Jour 17 - vendredi 03 avril - 18 h 30

Pour le meilleur et pour le pire

Le plus gênant dans le confinement ce n’est pas le confinement en lui-même. Rester enfermé chez soi n’a jamais tué personne (C’est pour cette raison que l’on reste chez soi banane ! Pour éviter la mort !). Non, le plus embêtant c’est de ne plus pouvoir accéder aux loisirs. L’homme moderne ne peut plus se distraire. Terminée la patinoire avec le club du 3ème âge. Finie la balnéothérapie avec massage relaxant et séance de réflexologie/tisanes entre copines. Fichue la soirée bowling/bières entre potes. Evanouie l’excitation d'accompagner Tata Christiane au dernier concert de Daniel Guichard (finalement c’est arrangeant). Annihilé le désir secret de gagner un téléviseur écran large au loto du foot ou celui de dénicher un sucrier au vide-grenier du Sou des écoles. Envolé l’espoir de visionner un bon film au cinéma ou d'assister à une belle pièce de théâtre avec son amoureux.se. Disparue la perspective d’arpenter les galeries du Louvre ou du Musée d’Orsay en famille. Illusoire la folle excitation de déambuler seul (enfin) dans les allées du Carnet à spirales dans l’attente insoutenable qu’un livre jette son dévolu sur votre admirable personne (rappelez-vous, c’est lui qui vous choisit) et de commander un bon chocolat mousseux à l’orange préparé avec amour et servi par des libraires souriants et détendus. Rien. Nada. Que dalle. Rideau baissé. Circulez y a rien à voir.
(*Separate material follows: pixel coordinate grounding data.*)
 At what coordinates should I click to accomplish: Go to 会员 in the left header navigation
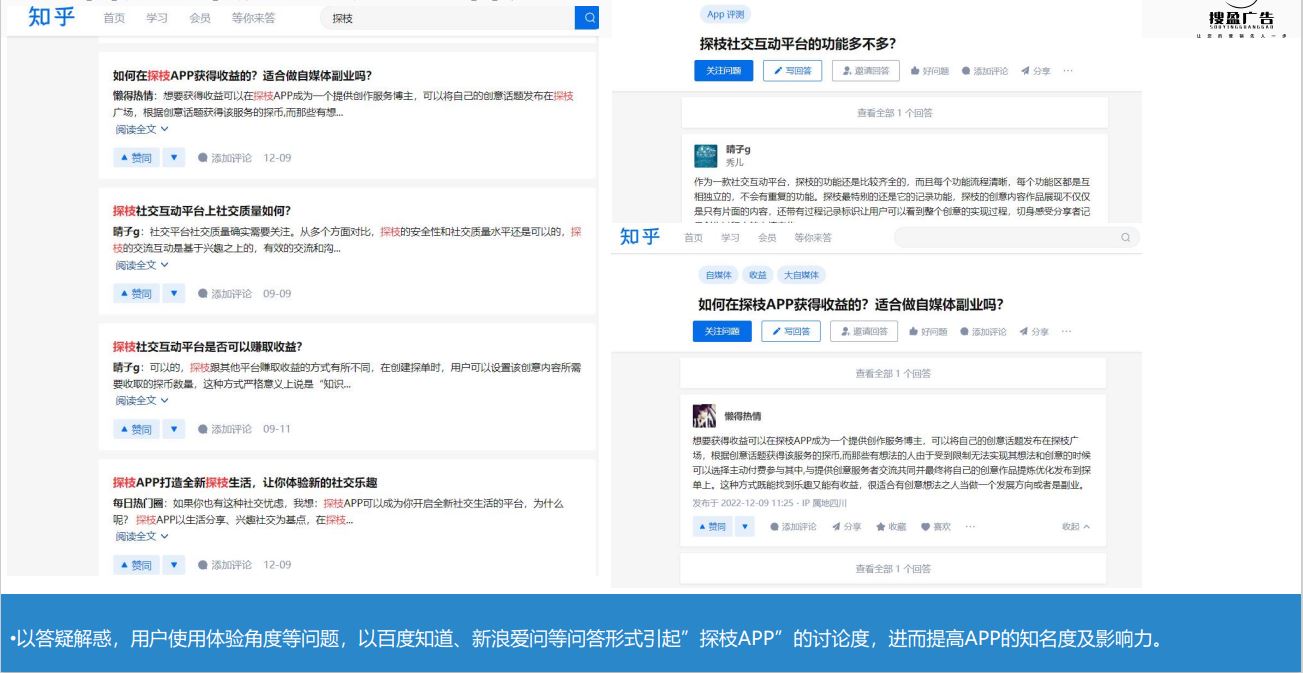click(200, 19)
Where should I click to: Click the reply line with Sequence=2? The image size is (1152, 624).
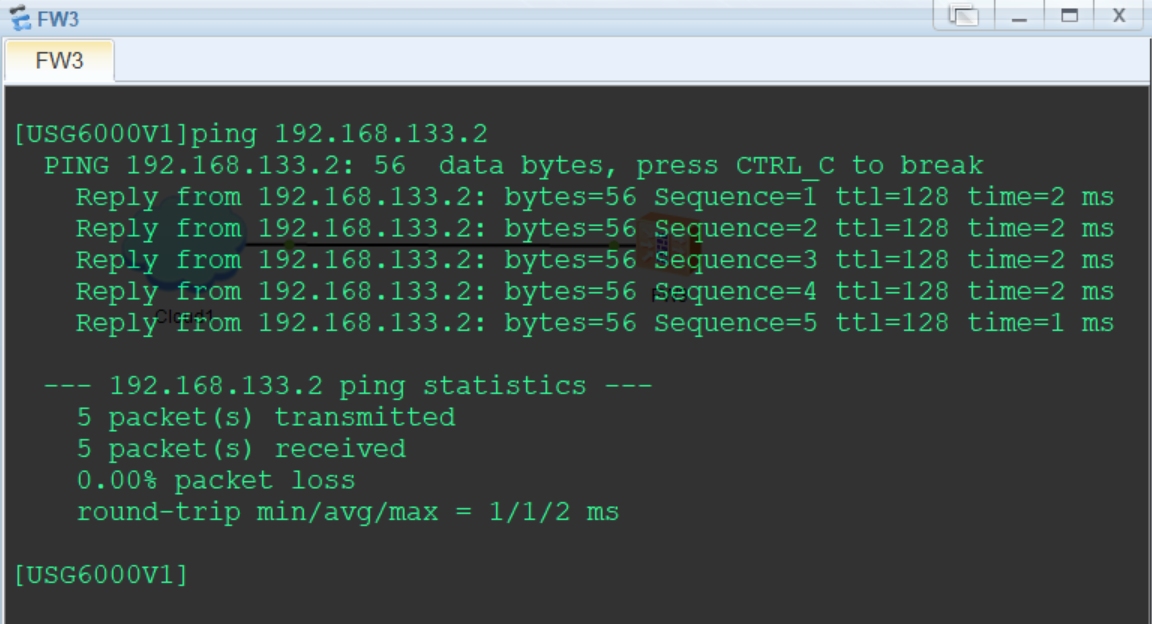coord(594,229)
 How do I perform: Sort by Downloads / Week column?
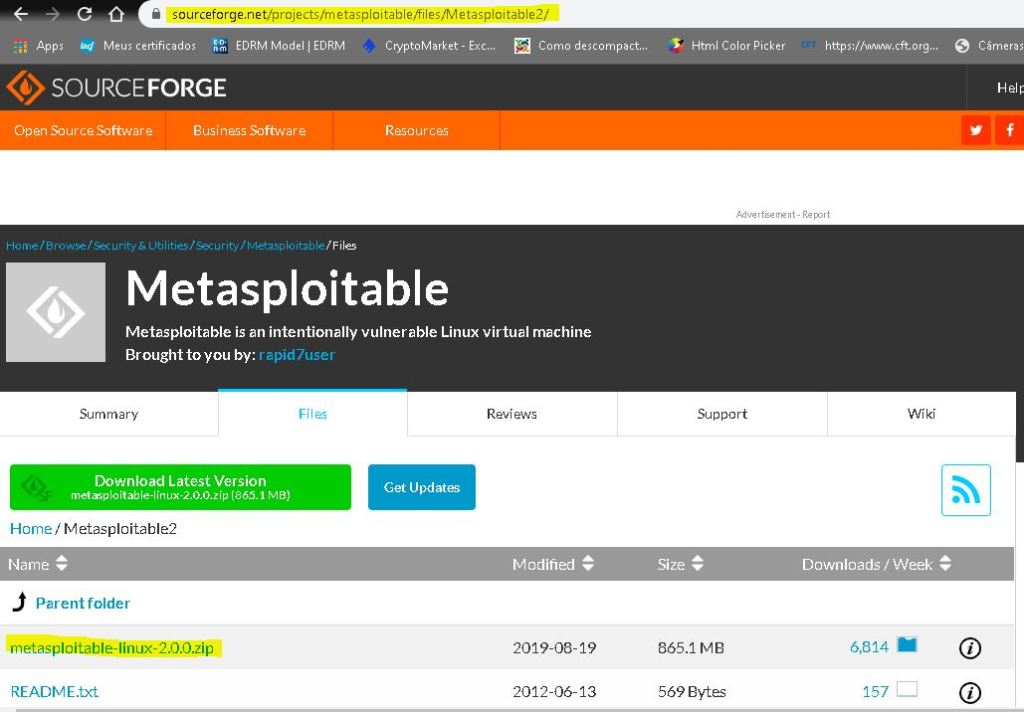(876, 564)
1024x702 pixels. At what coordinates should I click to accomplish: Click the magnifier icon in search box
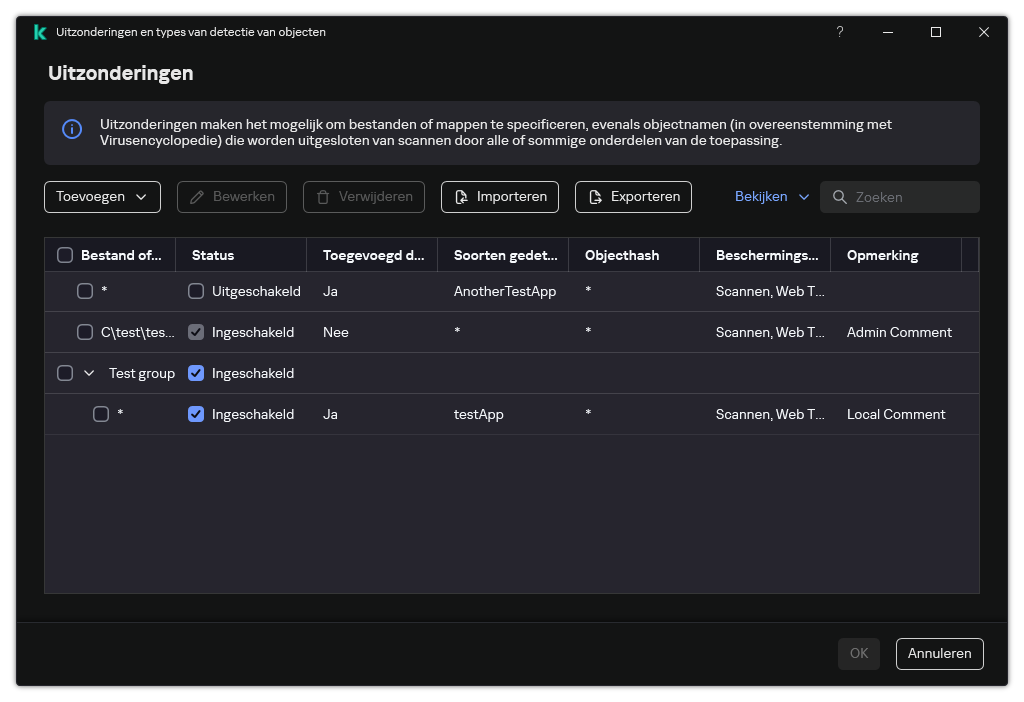(840, 197)
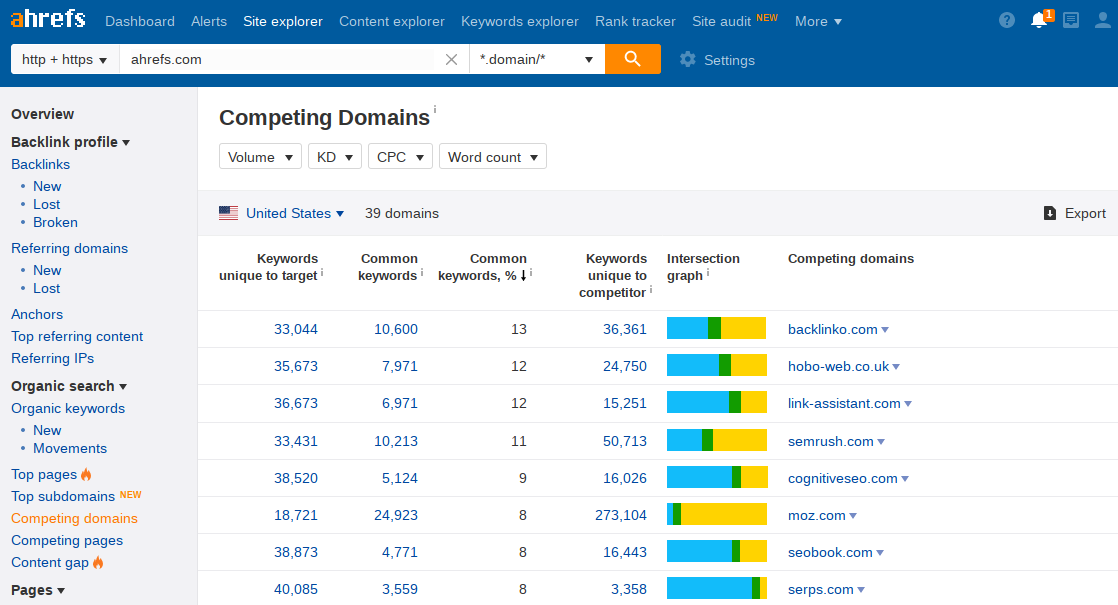Open the user account profile icon

(x=1102, y=21)
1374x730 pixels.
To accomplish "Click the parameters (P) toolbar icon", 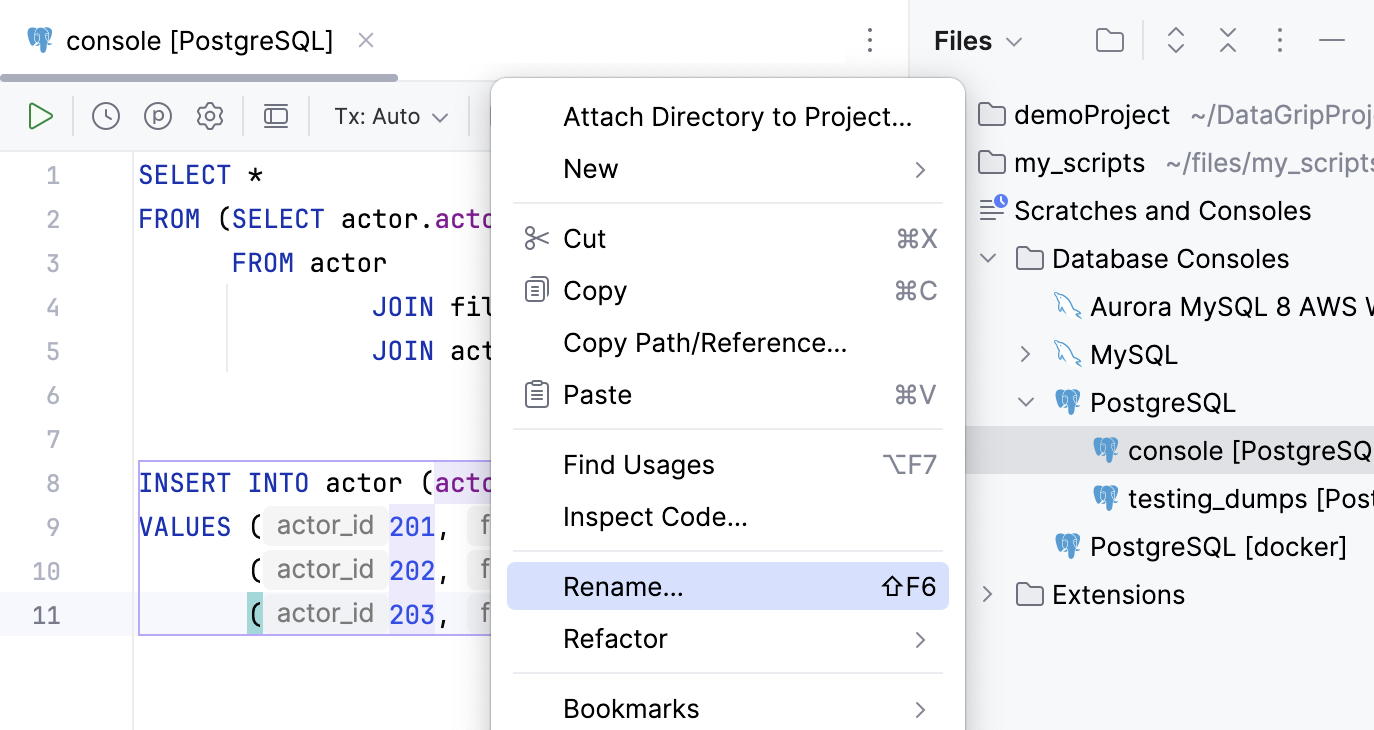I will click(x=158, y=116).
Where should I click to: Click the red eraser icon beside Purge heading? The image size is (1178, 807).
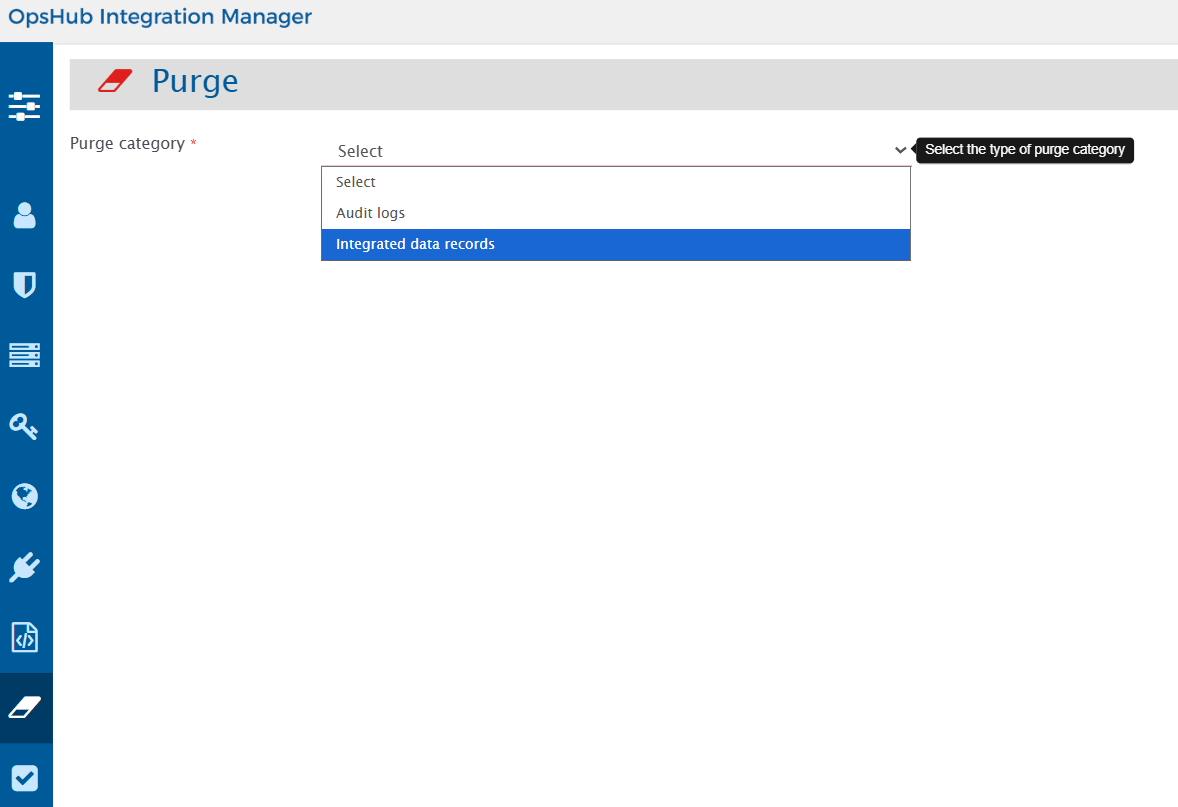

Mais le pire ne réside pas dans cette succession catastrophique de fermetures d’établissements ou d’annulations de manifestations. Plongés dans une incertitude croissante quant à la date de retour à la normale d’une vie sociale exaltante, le plus épouvantable émane de l’obligation d’annuler les événements familiaux prévus de longue date : fête d’anniversaire, baptême, communion, et l’ultime crève-cœur, le comble du déchirement, l’annulation du mariage. Oubliez la cérémonie à la mairie où l’officier d’état-civil bute sur tous vos prénoms et ceux de vos ascendants ; oubliez la cérémonie religieuse où vous aviez prévu une bande son d’enfer que le curé vous a refusée ; oubliez le moment fatidique du Oui mille fois prononcé en imagination ; oubliez la salle des fêtes réservée et payée depuis deux ans et les décorations amassées dans le garage ; oubliez le photographe, le traiteur, le DJ ; oubliez le cadeau immonde de Tata Christiane (encore elle) ; oubliez votre robe de mariée car au train où ça va vous ne pourrez plus rentrer dedans l’année prochaine (quand on est confiné on mange) ; oubliez les larmes de joie de votre maman et les blagues potaches du cousin Raymond, cousin au 10ème degré par votre père ; oubliez toutes les surprises préparées par vos amis et les centaines de photos soigneusement punaisées aux murs par des mains fraternelles relatant le bonheur simple de l’enfance et les grands moment frivoles de l’adolescence .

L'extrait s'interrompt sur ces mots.